Dataset entries
* * * * * * * * *

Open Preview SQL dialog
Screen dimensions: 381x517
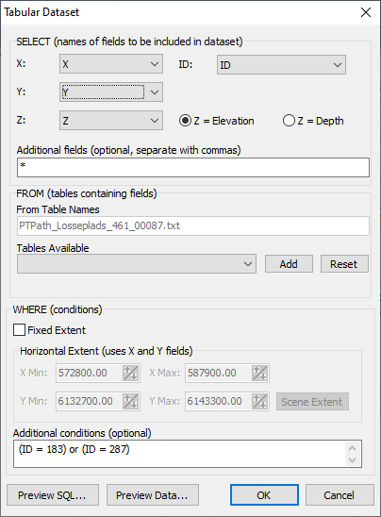point(53,495)
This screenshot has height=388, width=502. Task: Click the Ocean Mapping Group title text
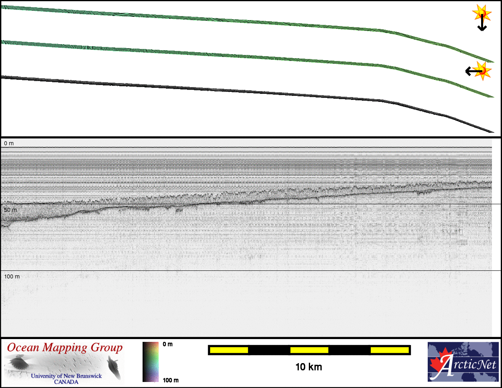pyautogui.click(x=65, y=347)
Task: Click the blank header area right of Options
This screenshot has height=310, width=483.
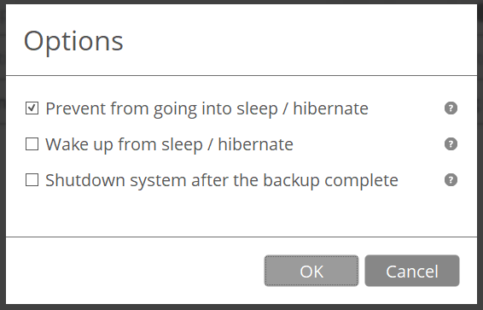Action: coord(300,40)
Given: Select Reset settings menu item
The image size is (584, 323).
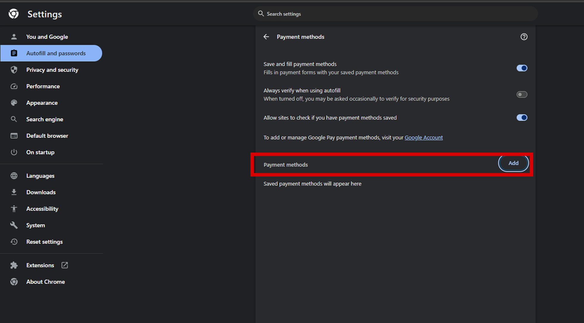Looking at the screenshot, I should (44, 241).
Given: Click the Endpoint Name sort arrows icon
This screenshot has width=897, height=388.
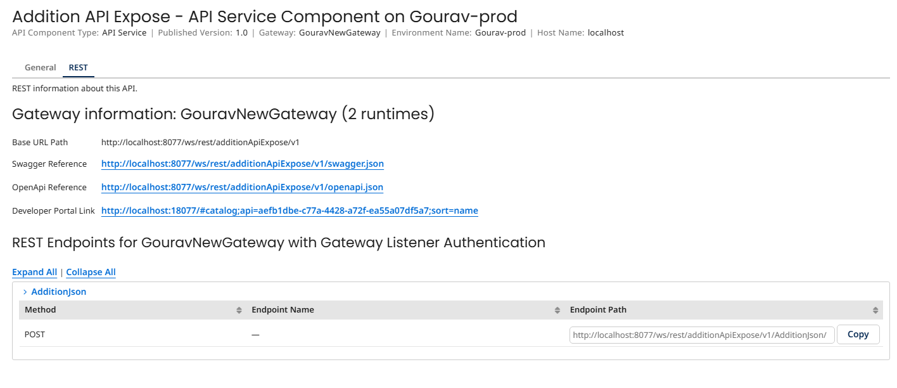Looking at the screenshot, I should pos(557,310).

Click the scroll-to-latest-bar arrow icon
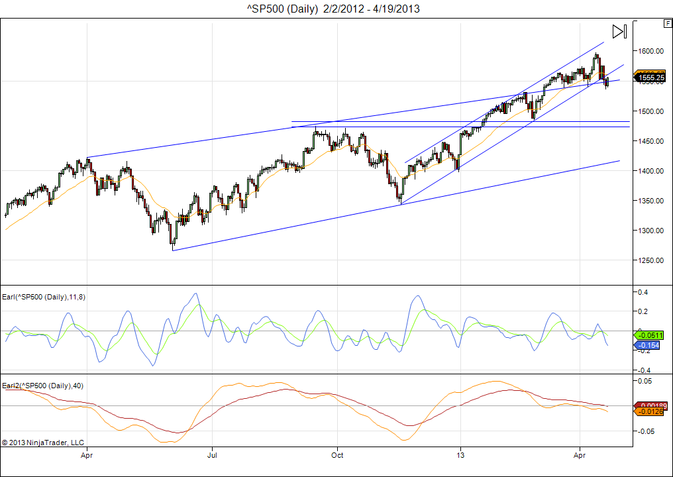[x=619, y=31]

* * * * * * * * *

* **Instructions for the task**
Work through the records above and count the lines that hold the string "Given". Please give only that figure.

* **Answer to this problem**
2